Venezuela opposition calls for escalation of street protests
Venezuelan opposition leaders called Monday for supporters to escalate street protests after more than 7.1 million people rejected a government plan to rewrite the constitution and consolidate its power over a country stricken by shortages and inflation and riven by more than 100 days of clashes between protesters and police.
The opposition said 7,186,170 Venezuelans participated in a symbolic referendum rejecting President Nicolas Maduro’s plans for the July 30 election of an assembly that would remake the country’s political system. Maduro’s allies have called on the assembly to impose executive branch authority over the few remaining institutions outside the control of Venezuela’s socialist ruling party.
A coalition of some 20 opposition parties assembled in its headquarters Monday to call for a “zero hour” campaign of civil disobedience in the two weeks leading to the government vote. More than three months of opposition protests have left at least 93 people dead and 1,500 wounded. More than 500 protesters and government opponents have been jailed.
“Right now we have to escalate and deepen this street movement,” National Assembly President Julio Borges told local radio station Exitos Monday morning ahead of the opposition announcement.
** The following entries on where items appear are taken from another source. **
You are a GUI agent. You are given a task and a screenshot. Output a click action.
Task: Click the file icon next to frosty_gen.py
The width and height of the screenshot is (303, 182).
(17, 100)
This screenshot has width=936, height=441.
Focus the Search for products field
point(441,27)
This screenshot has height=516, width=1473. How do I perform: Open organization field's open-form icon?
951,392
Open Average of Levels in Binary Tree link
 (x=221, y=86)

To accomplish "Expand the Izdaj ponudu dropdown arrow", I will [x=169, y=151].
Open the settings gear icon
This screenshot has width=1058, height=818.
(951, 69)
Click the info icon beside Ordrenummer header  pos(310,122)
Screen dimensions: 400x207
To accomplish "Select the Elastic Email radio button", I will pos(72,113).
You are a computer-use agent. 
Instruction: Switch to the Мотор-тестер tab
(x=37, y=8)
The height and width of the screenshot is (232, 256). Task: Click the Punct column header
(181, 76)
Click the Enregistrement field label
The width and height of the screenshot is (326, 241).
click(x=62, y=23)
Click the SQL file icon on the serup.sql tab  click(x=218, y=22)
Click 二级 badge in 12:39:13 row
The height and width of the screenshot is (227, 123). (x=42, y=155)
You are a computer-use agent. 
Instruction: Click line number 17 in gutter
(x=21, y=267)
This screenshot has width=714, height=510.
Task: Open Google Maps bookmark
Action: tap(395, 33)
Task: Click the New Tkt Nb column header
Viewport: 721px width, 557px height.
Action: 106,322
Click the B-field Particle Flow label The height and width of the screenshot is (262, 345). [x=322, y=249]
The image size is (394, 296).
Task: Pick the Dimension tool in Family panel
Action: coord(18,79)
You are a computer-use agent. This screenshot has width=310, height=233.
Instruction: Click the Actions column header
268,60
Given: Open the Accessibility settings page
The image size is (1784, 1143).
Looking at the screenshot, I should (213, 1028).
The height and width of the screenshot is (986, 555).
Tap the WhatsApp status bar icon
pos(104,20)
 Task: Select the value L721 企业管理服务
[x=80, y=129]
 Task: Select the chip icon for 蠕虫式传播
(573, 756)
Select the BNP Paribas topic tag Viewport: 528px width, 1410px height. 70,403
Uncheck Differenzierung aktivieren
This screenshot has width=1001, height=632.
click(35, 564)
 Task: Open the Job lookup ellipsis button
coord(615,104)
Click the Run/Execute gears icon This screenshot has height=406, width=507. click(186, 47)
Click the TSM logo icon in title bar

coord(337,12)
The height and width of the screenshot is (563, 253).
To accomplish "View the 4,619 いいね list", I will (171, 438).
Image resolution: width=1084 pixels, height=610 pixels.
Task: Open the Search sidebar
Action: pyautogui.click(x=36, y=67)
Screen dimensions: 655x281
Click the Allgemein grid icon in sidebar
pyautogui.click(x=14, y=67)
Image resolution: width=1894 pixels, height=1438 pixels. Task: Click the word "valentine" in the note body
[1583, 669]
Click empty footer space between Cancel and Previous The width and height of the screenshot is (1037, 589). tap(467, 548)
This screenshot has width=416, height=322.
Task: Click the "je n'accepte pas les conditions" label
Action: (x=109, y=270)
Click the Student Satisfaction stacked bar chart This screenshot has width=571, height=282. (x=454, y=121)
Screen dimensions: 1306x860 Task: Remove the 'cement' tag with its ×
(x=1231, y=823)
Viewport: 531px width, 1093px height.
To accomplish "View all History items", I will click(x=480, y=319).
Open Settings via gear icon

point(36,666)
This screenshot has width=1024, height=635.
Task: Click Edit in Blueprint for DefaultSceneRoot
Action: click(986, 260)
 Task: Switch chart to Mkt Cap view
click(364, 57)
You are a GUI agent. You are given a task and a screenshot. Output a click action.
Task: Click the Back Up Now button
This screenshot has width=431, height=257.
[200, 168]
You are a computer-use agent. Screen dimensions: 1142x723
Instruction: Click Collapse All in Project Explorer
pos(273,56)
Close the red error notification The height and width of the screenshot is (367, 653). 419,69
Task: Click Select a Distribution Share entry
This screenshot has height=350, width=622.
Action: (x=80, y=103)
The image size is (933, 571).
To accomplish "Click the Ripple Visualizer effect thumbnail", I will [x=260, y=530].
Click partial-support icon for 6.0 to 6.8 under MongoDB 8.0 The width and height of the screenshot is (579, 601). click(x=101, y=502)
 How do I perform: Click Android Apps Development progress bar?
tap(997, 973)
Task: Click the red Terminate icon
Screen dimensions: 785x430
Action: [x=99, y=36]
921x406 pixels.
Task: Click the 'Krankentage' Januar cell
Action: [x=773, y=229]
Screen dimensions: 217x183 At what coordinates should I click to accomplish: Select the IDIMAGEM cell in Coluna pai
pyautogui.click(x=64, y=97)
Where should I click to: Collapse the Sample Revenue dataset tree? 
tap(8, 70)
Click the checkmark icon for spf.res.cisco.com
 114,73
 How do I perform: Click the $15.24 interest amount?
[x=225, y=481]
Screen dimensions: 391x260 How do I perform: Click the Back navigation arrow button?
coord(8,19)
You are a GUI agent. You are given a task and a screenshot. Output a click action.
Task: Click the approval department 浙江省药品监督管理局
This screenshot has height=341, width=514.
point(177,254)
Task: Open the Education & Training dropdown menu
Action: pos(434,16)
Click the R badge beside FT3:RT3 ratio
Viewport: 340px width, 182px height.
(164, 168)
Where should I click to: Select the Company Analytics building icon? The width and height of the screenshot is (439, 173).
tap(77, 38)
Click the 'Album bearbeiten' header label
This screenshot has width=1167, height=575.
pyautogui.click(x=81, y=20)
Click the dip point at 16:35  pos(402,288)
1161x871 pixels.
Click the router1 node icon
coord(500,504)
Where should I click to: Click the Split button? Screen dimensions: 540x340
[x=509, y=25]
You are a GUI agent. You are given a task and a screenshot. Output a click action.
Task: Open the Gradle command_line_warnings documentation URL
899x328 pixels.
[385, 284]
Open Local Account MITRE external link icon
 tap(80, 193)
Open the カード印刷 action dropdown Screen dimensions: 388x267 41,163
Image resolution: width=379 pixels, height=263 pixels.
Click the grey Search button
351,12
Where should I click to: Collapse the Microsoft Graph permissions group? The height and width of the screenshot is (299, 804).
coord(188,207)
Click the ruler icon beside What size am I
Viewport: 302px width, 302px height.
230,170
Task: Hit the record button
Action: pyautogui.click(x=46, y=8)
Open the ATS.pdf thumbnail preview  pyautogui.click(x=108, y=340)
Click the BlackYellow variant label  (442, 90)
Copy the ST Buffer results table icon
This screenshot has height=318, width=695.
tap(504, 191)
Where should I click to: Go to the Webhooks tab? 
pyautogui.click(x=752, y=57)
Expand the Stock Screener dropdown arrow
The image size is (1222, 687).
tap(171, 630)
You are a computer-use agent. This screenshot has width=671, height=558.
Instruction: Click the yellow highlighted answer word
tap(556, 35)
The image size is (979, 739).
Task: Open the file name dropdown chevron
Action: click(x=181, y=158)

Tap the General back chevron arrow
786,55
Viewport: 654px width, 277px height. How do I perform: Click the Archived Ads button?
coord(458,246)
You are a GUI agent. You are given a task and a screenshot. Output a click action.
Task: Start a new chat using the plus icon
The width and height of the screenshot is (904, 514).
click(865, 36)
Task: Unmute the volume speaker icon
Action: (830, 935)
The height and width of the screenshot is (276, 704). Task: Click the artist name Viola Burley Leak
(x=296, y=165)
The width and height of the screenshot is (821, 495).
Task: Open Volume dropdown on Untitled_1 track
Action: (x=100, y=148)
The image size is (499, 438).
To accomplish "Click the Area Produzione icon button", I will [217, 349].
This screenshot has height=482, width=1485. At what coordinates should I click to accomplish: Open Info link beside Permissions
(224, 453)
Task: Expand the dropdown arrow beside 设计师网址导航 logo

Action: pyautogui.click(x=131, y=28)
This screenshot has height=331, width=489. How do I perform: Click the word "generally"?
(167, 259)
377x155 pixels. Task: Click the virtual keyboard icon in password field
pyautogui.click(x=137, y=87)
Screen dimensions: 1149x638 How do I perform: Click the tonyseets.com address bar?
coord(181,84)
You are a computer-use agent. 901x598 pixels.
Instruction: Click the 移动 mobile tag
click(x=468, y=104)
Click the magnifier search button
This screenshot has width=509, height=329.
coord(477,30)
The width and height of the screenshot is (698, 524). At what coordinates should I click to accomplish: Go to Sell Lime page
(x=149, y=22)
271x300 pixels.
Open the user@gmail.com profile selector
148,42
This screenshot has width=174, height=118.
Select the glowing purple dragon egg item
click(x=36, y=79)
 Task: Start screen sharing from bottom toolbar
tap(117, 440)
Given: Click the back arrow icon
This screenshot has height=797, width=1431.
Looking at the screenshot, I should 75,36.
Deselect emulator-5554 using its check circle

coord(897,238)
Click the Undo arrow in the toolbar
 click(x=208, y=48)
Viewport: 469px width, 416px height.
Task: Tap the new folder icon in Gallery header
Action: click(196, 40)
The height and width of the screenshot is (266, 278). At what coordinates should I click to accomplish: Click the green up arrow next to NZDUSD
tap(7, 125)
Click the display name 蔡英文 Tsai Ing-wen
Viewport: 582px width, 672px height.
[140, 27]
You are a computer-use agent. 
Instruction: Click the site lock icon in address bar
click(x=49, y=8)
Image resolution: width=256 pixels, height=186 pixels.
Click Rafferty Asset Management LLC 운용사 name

Sunday’s opposition vote was a strong but not overwhelming showing that fell short of the opposition’s 7.7 million-vote showing in 2015 legislative elections and the 7.5 million votes that brought Maduro to power in 2013. Opposition leaders said that was because they were able to set up only 2,000 polling places in a symbolic exercise the government labeled as illegitimate.
Still, some supporters said they were disappointed.
“I thought it was going to be more,” said Mariela Arana, a 56-year-old school counsellor. “But these seven million people spoke and it was plenty.”
The day was marred by violence when a 61-year-old woman was killed and four people wounded by gunfire after government supporters on motorcycles swarmed an opposition polling site in a church in western Caracas.
The opposition released only turnout numbers Sunday night, not tallies of responses to those questions, although virtually all who voted were believed to have answered “yes” to the central rejection of the constitutional rewrite.
President Nicolas Maduro and the military dominate most state institutions but the opposition controls the congress and holds three of 23 governorships. The country’s chief prosecutor has recently broken with the ruling party.
Opponents of Venezuela’s government blame it for turning one of the region’s most prosperous countries into an economic basket case with a shrinking economy, soaring inflation and widespread shortages. The government blames the crisis on an economic war waged by its opponents and outside backers.